Shaw Submits NIH R01 Multi-PI Application

Shaw Submits NIH R01 Multi-PI Application

Kudos to Ryan Shaw and Lori Orlandi and their entire team for the submission of their NIH R01 Multi-PI application entitled "Advancing Precision Health: Actionable Genomics & Mobile Health Technologies." This proposal requests funding for a four-year period with a start date of July 1, 2019. 

Health care is organized primarily around episodic interactions with patients. The challenge with episodic care in many chronic illnesses is that patients do not receive interventions when and where they need them most – at the point when a problem is about to occur or is occurring. This is a problem for patients with complex illnesses that require self-management and large quantities of disparate data types for clinicians to optimize treatment decisions. What patients need is to have treatments tailored around their daily health needs, be empowered to adapt to challenges at home, and have clinicians intervene early before they decompensate.

Studies demonstrate the short-term (<6 month) feasibility of collecting multiple real time data, but missing are 1) longitudinal data sets that combine genomic, clinical, and daily biological and behavioral data, 2) inclusion of diverse participants, and 3) understanding of the data visualization and clinical decision support features needed for clinical care that will allow for better insight into individual medical and care delivery needs in real time. Conditions most likely to benefit from this approach are those with comorbidities, genomic markers that inform diagnosis and management, defined data driven outcome metrics, and self-management and home-based behavioral interventions (e.g. heart failure and diabetes). Given the high morbidity and mortality costs of these disease types it is critical we extend the completed feasibility work to evaluate the potential of such data to inform earlier interventions and improve long-term outcomes.

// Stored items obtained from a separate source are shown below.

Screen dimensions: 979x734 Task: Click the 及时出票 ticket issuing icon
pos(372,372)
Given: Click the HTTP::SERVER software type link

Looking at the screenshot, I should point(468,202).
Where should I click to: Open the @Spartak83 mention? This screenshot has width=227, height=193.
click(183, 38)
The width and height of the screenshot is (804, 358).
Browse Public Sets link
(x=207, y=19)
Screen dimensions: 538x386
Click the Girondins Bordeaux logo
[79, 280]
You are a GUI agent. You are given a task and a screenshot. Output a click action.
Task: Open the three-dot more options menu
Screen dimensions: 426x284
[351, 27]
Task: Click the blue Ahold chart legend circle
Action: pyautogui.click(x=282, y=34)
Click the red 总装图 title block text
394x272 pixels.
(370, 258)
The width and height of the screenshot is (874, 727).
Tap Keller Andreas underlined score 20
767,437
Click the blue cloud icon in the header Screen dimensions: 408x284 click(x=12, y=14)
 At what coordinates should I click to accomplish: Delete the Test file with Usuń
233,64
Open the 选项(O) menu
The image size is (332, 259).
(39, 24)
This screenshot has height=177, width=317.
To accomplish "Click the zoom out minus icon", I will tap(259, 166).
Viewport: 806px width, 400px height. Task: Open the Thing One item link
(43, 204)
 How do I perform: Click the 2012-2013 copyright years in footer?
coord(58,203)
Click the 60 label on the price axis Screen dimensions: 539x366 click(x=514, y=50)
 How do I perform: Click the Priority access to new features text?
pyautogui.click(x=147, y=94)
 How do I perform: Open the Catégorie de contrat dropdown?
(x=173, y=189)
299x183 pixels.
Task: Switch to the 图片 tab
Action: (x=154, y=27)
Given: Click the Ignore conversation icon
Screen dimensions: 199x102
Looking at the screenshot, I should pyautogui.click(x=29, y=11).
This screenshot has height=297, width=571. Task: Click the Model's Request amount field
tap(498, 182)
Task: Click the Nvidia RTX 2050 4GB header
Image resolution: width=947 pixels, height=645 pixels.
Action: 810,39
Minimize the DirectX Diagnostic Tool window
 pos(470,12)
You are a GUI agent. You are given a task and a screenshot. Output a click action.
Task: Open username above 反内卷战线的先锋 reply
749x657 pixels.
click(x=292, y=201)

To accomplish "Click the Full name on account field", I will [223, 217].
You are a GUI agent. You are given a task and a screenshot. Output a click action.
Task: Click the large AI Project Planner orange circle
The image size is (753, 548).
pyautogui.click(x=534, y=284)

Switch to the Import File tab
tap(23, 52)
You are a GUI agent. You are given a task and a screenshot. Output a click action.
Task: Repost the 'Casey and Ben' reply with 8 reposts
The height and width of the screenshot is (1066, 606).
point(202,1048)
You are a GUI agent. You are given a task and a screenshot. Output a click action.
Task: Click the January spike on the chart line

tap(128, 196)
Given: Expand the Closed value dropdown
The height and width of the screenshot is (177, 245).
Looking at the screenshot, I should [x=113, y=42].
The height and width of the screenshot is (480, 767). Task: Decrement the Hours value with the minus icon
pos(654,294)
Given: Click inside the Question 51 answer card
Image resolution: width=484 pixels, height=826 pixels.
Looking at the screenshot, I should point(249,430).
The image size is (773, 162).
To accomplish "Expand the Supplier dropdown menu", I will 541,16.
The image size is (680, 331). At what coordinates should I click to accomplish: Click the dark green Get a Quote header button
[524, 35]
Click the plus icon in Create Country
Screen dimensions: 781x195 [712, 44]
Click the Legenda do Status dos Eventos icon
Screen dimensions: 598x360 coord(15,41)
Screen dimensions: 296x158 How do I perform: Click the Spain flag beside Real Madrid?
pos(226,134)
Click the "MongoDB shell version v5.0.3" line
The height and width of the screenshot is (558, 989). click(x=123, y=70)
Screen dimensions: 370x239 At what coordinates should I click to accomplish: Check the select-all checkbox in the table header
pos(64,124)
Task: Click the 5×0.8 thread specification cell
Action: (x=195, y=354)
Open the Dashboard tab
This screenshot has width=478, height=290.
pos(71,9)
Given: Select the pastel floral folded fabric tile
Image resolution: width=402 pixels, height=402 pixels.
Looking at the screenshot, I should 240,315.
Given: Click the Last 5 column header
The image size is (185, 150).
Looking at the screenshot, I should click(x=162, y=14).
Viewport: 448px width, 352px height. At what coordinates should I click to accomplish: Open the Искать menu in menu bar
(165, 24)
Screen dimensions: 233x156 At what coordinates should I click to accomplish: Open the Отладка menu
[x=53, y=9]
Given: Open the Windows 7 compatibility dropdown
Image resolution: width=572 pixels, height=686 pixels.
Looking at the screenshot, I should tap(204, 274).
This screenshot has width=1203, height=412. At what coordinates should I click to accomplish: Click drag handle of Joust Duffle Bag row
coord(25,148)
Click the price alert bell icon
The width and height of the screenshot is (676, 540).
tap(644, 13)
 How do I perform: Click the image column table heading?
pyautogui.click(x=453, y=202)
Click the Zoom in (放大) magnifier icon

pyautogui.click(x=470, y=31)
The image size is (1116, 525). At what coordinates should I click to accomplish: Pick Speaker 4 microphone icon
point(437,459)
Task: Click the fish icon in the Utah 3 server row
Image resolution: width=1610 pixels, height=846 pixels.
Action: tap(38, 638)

We propose an observational mixed-methods control-comparison study of of racial, ethnic, and socioeconomically diverse patients (N=360) with diagnoses of heart failure (n=180) and diabetes mellitus (n=180). Data generated from digital health devices will be plotted as trajectories and merged with electronic health record (EHR), family history and genomics data. We will then conduct interviews with patients and providers to explore ways to integrate these data into care delivery models. Via EHR data, we will compare these participants to a standard of care control comparison group (n=360,180/disease) to assess disease status and changes over time.